Section 6: Your Résumé (and your own custom fonts)

from How to get into a Top-15 MBA Program by Tim Darling

Why is working on your résumé so important? Because schools want students who can get the best jobs when they graduate. When you graduate and look for jobs, your résumé will look identical to the one you apply with.. except you'll have an MBA. The MBA will make a bit of difference, but the rest of your work experience, education, goals, awards, etc. will still be a determining factor. Therefore make sure your résumé when you apply is one that you'd be proud to hand out to recruiters when you are looking for a job upon graduation. Along these lines, I've heard that consulting firms often care more about your undergraduate GPA than your graduate GPA (possibly because full-time job offers can be made even before you start your second year as a graduate student). The top consulting and investment banking firms have been known to ask for SAT scores!

Work on your résumé a few minutes a night, twice a week, for many months. You'll be surprised how much you can improve it. What are you missing? What wording can be improved or shortened? How can you better format the look of it? What are you saying that you don't need to say -- leave out most technical details. Work on it and then don't look at it for a couple weeks. Then come back and review it as if you are on an admissions or hiring committee. Talk about the consequences of your actions and projects. Use good action words: Orchestrated, constructed, architected.

Does your résumé show growth, consistency of purpose, and a significant amount of work in a given, relevant field?

It took me months of work to get my résumé to a point where I thought it was the best it could be. I removed some of the technical jargon and details I had in there initially: if you're thinking of getting an MBA, you're thinking of moving more into management positions and you need to sell yourself that way.

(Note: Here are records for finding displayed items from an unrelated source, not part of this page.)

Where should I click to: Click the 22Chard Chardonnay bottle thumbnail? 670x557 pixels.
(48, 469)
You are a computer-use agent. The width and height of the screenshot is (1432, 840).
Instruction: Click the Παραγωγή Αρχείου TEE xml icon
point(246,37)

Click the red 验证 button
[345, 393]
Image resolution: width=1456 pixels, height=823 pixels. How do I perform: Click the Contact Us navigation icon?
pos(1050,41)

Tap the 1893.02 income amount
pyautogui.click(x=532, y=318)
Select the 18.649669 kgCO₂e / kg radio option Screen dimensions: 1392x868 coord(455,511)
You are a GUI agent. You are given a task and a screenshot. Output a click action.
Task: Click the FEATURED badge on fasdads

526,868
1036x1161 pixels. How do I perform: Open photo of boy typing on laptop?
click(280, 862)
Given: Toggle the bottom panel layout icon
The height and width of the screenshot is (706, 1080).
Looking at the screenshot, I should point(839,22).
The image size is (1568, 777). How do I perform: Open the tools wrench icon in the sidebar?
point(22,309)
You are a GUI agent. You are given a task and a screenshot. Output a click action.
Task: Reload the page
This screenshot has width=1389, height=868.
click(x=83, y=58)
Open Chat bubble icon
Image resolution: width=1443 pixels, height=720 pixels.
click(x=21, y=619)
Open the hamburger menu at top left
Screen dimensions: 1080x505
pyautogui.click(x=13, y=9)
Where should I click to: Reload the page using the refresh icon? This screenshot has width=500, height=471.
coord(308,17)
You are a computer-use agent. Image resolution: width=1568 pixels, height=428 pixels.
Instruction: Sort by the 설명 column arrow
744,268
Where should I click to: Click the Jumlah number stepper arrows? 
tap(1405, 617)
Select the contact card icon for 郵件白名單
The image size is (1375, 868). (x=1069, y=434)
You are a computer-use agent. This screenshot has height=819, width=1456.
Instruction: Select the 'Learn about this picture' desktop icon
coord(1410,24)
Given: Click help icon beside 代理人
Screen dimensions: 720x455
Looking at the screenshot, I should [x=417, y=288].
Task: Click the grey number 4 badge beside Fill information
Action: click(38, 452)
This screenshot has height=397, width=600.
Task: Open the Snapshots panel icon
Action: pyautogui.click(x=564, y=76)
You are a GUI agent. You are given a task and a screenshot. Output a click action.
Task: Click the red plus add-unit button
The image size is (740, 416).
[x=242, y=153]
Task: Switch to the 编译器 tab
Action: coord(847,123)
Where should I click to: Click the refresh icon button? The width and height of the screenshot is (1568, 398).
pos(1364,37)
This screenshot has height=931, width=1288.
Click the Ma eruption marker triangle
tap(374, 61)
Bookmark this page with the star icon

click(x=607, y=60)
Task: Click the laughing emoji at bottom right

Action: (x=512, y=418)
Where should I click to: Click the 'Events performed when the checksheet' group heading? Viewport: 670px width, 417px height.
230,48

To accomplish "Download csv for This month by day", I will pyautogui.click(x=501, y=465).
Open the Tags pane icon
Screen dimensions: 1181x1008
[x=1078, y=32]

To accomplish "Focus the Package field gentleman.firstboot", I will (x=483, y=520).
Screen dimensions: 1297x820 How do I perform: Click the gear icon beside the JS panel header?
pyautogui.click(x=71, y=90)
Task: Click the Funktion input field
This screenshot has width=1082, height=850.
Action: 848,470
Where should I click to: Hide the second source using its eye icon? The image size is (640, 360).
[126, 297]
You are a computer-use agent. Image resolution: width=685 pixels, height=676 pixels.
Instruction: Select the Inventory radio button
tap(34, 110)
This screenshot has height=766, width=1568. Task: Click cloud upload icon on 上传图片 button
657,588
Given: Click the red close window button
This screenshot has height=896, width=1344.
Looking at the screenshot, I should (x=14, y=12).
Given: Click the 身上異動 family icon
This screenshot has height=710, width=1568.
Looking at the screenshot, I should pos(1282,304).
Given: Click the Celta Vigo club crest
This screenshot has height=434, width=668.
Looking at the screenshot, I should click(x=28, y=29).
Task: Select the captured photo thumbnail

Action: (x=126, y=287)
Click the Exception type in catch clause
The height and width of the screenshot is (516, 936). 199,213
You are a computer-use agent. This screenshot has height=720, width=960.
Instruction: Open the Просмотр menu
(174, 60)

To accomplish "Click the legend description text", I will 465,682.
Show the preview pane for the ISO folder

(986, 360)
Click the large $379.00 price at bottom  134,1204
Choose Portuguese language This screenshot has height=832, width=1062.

You résumé for MBA Admission will probably be a little different from the résumé you will use to apply to jobs. Many things will be the same. Here are some differences:
  1. Make it one page. Some schools, like MIT/Sloan require that. If you don't have the 'executive summary' ability to sum up yourself in 1 page, you will probably be rejected. (It's OK to keep a similar résumé around that's 2 pages for future use).
  2. Do not include your salary on your résumé. MBA programs want successful people who have scaled up the corporate ladder and led people and innovated... and who make $30k/year. That way, when they make $150k/yr after graduating, the school can say that they added the huge difference to the pre- and post-salaries. Regardless of whether you make a lot or a little, don't put it on your résumé.
  3. Incidentally, the Business Week online pages about each school sometimes include the salary information of incoming students. For Michigan in 2005, it was $56k (average 5 year's work experience) for full-time and and $75k (average of 7 years' work experience) for part-time.
  4. Put on your extra-curricular activities and service activities. You shouldn't just 'list' them in your essays, so if you don't put them here, where will the committee see them?
Your MBA résumé and any other résumé you use in the future should be similar in these ways:
  1. Use a standard heading and chronological format. Put your name in bold in the middle, your address on one side, your phone number and email on the other.
  2. SHOW GROWTH! Say if you were promoted. Say if you moved from a team member to a team leader. It's better to say you started out small and grew than to 'pretend' you started at the top.
  3. Quantify! "Directed the merger of 2 companies totaling $1.5 billion". "Generated over $1,000,000 in funding".
  4. Use 'numerical' numbers. Usually in formal text, you write 'two' instead of '2'. This rule applies up to and including 'one hundred and one'. However, you want your numbers to JUMP off the page on a résumé. Which of these two leaves the biggest impact on a quick glance?:
  5. The rule of 3 - if possible, try to group 3 bullets at a time together, it's the most appealing number to the eye.
  6. Use résumé-speak. Leave off the "I" at the beginning of sentences; start with action words; always end each line with a period (even though, with no subject, they're not technically sentences). Use lots of bullets.
  7. Use these sections, in this order when applying for an MBA:
  8. For your name at the top of your résumé and similar: don't be too formal or "stuffy". If you go by "Jim Smith" instead of "James Smith III", then use the shorter version of your name.
  9. Buy Adobe Acrobat Full version and convert your Microsoft Word résumé into PDF on your computer. Then send out the PDF version. Many MBA online applications will convert Word to PDF for you, but why rely on them?
  10. Another reason for using Adobe Acrobat's converter on your computer is that you can tell it to embed fonts. If you want a really cool-looking résumé, find a font or two that you like on www.adobe.com (Font page) and buy it and install it on your computer. Then use it in your résumé and essays.